By Nickunj Malik - Dec 26,2018 - Last updated at Dec 26,2018

I do not know how it is these days, but during my time, no student really liked being handed the annual report card at school— that official looking folder, you know, which communicated a pupil’s academic performance for the year. 

There was no joy in being told, especially by a stern looking bespectacled nun that one’s work was substandard and one could do better by putting one’s heart into it. 

How exactly to put your heart into solving unsolvable mathematical calculations, was never explained. It was just assumed that by rigorous practice and by repeated trial and error, one would somehow grasp the basics of Sine, Cosine, Tangent and Theta of trigonometry.

But, many of us never did manage that, and ended up avoiding anything involving arithmetic — for the rest of our lives. 

Childhood traumas take a long time to heal. I had a friend in South Africa who ran a successful restaurant business because he failed his 10th exam at school. Even after a span of three decades, he recounted the incident to me as if it had happened yesterday. 

Math was his weak subject, he said, so he had slogged doubly hard for it during his board examinations. He thought that he had done pretty well in the test, so when the results were to be announced he dressed in his favourite white shirt and trousers, and waited at the entrance of his house for his father to get the report card at home 

When his Dad got out of the car, my friend rushed towards him, hoping he would get a congratulatory hug, but as he got closer, his father swung around and gave him a tight slap! 

In those days, it was not illegal to smack your kids if they did badly at school, and my friend had failed miserably. 

He walked out of the house immediately following that event, asked around and got a job as a waiter in a coffee shop, and subsequently worked his way up to become one of the wealthiest restaurateurs on the continent. 

Meanwhile, my personal annual report, documenting the year I have spent on Paradise Island in Mauritius is rather sketchy. I have succeeded in putting my house in order (took two months), clearing my car at customs (ten months), planting a flowery bush by the desolate front porch (took five months) and hanging the paintings and pictures on the appropriate walls (several months). 

What I have been completely unsuccessful in doing is figuring out the predictions of the weather-people, especially when he or she forecasts a cyclone. 
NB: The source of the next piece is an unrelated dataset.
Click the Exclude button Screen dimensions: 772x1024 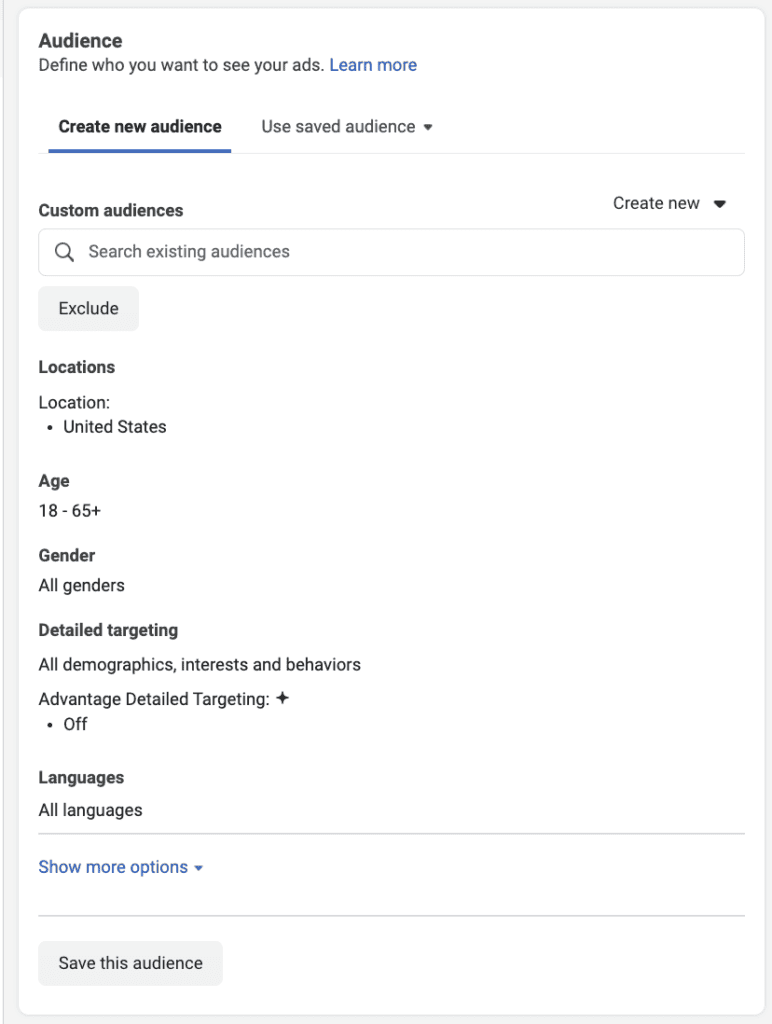(88, 308)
Cyclones are a regular feature here. Berguitta visited us in January while Alcide, Bouchra, Kenanga and Cilida made their presence felt during the next few months. 

In fact, Cyclone Cilida was supposed to cause severe devastation this weekend, with the metrological department raising the cyclone to a class 3. 
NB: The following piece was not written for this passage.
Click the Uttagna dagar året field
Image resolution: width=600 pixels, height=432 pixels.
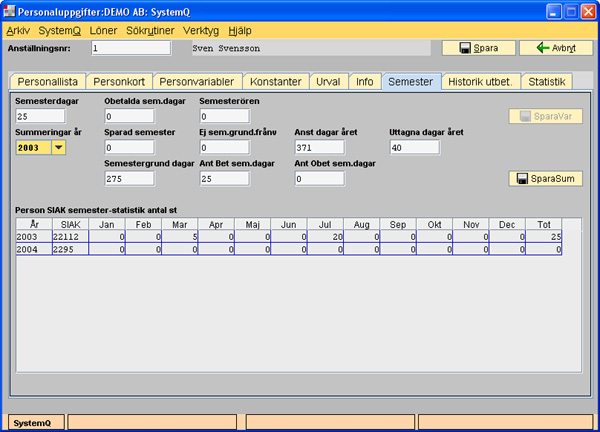(414, 148)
Accordingly, on Sunday I secured the doors and windows, kept a lot of candles handy, stored drinking water, followed the cyclone bulletins on TV and waited. Nothing happened!

“The sun’s shining brightly,” my husband announced.

“Must be the calm before the storm,” I told him. 

“It has stopped raining too,” he continued. 

I picked up my diary. 

“What are you doing?” he asked. 

“Making an annual report,” I mumbled. 

“What does it say?” asked my spouse. 

“Next year, whatever you plan,” I scribbled. 

“Never trust a weather man,” I read out.